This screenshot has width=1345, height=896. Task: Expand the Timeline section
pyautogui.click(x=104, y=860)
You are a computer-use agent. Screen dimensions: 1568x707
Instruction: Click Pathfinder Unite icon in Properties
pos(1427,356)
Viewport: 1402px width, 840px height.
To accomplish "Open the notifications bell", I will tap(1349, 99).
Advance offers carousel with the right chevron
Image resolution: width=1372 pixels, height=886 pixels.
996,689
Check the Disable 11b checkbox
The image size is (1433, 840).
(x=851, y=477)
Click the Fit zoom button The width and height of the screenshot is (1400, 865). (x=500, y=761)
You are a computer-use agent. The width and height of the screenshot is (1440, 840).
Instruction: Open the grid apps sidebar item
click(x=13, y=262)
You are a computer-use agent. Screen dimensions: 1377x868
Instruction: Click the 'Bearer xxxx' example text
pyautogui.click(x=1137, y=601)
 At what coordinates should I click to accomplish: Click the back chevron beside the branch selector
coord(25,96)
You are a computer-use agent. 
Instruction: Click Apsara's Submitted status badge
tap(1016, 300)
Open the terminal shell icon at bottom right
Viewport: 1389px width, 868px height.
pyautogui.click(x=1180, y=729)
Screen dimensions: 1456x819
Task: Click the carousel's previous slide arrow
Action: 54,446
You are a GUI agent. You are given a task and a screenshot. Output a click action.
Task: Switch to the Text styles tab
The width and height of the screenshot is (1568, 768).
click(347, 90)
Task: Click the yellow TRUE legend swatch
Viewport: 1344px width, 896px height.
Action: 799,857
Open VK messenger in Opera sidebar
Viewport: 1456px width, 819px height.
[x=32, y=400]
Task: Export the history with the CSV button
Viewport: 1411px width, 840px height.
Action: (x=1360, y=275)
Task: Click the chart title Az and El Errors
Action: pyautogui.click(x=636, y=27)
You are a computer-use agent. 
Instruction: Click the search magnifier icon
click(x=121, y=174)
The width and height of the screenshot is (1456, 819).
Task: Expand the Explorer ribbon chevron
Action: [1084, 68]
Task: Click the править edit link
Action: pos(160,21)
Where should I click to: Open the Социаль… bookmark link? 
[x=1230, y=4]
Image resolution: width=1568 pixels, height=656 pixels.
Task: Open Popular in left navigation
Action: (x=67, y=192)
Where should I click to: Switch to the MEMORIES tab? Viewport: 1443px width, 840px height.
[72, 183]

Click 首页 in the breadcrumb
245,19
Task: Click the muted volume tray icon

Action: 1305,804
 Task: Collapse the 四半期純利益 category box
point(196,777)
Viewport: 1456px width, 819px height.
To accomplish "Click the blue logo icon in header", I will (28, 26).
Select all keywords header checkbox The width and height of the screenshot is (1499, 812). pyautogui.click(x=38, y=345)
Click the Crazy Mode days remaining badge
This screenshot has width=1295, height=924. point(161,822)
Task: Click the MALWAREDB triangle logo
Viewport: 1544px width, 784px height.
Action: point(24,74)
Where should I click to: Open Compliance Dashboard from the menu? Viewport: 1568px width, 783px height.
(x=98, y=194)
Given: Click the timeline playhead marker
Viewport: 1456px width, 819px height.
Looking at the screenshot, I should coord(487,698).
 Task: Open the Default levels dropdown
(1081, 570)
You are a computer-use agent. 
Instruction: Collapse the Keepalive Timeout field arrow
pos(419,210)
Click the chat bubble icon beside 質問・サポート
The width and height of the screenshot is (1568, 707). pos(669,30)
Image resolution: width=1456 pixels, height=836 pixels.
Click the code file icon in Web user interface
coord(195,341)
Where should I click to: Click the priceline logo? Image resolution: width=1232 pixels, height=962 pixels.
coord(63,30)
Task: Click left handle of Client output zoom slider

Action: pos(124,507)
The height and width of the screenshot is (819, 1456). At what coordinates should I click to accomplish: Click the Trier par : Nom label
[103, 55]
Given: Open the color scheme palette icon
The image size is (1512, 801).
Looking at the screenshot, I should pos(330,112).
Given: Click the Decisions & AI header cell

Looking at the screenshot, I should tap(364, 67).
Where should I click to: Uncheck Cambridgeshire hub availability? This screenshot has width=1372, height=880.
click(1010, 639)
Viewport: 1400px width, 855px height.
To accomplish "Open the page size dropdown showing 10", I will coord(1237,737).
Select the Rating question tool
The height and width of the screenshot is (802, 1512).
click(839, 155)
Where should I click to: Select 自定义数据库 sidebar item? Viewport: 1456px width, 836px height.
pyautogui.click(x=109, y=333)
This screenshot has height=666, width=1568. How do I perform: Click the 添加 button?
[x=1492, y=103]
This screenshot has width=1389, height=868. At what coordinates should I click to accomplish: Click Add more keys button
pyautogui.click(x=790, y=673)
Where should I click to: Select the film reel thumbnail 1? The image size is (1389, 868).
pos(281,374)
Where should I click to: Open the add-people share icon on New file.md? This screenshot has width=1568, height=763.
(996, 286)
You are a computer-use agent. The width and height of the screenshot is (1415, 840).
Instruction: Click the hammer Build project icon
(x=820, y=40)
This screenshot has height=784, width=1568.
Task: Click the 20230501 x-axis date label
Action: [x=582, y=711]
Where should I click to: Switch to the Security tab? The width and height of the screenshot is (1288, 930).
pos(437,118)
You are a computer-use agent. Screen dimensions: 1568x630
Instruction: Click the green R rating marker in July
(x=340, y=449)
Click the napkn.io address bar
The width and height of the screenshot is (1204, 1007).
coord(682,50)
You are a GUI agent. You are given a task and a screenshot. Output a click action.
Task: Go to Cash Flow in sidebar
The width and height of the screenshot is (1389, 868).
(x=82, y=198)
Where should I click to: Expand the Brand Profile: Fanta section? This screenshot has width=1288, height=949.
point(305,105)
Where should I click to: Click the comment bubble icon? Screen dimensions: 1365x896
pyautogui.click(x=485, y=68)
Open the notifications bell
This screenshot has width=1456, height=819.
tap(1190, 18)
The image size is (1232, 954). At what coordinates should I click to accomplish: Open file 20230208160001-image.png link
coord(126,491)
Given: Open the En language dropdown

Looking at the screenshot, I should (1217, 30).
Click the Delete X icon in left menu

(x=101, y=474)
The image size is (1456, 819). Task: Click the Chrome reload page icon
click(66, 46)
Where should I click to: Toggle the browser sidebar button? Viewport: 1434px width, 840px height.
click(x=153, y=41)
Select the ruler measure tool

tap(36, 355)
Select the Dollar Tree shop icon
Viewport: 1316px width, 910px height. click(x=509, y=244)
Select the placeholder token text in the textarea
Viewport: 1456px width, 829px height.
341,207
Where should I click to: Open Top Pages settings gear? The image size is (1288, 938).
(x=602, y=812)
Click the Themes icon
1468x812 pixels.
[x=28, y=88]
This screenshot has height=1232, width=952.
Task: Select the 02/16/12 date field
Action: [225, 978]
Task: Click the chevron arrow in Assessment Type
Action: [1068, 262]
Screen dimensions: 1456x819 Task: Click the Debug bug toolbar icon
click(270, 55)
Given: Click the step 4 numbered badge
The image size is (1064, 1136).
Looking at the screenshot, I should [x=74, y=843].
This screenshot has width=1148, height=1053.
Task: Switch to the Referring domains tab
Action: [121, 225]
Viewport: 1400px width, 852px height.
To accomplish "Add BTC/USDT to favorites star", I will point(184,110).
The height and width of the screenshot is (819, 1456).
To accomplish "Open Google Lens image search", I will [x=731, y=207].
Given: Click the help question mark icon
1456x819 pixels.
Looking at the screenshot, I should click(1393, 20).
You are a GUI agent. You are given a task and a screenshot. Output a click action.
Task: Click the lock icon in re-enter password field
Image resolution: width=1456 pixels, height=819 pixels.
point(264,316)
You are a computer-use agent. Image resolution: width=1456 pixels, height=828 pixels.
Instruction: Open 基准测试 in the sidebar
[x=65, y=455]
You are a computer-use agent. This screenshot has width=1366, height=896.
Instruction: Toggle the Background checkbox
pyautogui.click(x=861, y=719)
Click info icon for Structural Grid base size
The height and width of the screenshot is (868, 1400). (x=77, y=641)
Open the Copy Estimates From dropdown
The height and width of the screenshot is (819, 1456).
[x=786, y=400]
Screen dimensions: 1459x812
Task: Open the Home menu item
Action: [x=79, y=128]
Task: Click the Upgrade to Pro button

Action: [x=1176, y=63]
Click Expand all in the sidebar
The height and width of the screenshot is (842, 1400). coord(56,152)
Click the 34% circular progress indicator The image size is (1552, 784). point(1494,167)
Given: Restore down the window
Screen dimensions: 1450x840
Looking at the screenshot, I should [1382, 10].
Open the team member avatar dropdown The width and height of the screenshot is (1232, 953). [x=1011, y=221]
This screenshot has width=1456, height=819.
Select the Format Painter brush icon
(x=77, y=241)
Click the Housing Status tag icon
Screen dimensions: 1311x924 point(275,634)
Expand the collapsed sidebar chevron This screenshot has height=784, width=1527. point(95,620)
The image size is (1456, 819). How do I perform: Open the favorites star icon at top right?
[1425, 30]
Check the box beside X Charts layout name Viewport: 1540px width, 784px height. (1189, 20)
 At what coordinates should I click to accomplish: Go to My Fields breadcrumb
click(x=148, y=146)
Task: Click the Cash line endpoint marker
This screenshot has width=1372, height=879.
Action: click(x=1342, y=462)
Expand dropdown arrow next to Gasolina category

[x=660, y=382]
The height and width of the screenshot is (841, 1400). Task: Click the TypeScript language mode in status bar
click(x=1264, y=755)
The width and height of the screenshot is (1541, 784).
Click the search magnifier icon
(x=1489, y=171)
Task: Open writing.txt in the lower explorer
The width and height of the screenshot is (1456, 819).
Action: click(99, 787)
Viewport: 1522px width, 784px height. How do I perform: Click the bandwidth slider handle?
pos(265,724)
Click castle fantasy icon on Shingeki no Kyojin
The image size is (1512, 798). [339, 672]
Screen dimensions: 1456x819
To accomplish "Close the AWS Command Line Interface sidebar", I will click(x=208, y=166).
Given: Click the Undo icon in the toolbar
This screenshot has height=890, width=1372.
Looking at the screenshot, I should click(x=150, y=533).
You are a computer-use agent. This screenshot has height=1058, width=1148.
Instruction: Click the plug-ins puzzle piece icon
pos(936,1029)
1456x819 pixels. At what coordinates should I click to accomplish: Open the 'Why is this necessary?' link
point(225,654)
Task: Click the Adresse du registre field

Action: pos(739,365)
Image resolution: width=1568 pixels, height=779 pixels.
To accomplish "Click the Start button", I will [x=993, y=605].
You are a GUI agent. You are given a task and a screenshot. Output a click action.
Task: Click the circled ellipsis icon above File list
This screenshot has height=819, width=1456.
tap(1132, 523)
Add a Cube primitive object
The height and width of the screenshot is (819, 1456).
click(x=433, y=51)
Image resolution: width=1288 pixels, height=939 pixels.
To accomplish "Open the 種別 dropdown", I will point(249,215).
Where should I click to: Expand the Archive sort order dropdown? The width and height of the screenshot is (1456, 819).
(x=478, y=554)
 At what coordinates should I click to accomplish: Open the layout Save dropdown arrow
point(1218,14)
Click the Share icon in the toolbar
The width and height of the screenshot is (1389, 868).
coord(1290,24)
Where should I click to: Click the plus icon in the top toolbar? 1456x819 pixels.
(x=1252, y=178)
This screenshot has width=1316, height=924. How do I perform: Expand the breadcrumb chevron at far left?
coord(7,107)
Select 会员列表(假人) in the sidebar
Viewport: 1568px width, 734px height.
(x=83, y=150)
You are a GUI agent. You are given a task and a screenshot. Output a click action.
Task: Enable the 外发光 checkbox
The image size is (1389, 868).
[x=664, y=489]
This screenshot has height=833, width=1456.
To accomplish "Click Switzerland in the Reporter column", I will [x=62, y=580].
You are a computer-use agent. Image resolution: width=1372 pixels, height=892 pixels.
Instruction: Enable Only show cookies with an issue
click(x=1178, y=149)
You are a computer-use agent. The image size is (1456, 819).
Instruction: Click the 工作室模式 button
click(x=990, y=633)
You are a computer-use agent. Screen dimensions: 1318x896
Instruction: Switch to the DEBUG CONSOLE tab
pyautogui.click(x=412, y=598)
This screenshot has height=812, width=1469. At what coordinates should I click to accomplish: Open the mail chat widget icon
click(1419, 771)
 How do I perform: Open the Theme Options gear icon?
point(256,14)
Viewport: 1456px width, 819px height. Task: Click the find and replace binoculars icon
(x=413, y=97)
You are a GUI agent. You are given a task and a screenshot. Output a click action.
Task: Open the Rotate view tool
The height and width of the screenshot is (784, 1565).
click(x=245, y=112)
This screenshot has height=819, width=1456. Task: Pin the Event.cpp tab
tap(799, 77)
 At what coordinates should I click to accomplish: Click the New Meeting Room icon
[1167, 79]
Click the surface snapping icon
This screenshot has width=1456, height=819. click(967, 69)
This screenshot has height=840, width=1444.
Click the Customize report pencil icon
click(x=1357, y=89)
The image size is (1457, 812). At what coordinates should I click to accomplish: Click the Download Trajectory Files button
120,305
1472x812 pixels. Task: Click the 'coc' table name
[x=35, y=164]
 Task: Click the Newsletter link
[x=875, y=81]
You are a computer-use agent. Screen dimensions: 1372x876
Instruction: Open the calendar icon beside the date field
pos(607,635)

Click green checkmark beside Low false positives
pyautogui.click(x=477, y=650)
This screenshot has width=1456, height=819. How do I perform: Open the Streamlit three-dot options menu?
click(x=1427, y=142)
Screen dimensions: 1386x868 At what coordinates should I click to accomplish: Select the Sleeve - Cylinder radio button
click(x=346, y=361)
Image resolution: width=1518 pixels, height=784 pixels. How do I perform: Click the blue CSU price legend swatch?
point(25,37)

§

• TASK OBJECTIVE: The lines that contain the word "will" are wanted; copy each of them from the records.

• ANSWER TO THIS PROBLEM:
To accomplish "Open the notifications bell", I will tap(1349, 99).
To accomplish "Click the blue logo icon in header", I will (28, 26).
To accomplish "Open the page size dropdown showing 10", I will coord(1237,737).
To accomplish "Add BTC/USDT to favorites star", I will point(184,110).
To accomplish "Open Google Lens image search", I will [x=731, y=207].
To accomplish "Close the AWS Command Line Interface sidebar", I will click(x=208, y=166).
To accomplish "Click the Start button", I will [x=993, y=605].
To accomplish "Open the 種別 dropdown", I will point(249,215).
To accomplish "Click Switzerland in the Reporter column", I will [x=62, y=580].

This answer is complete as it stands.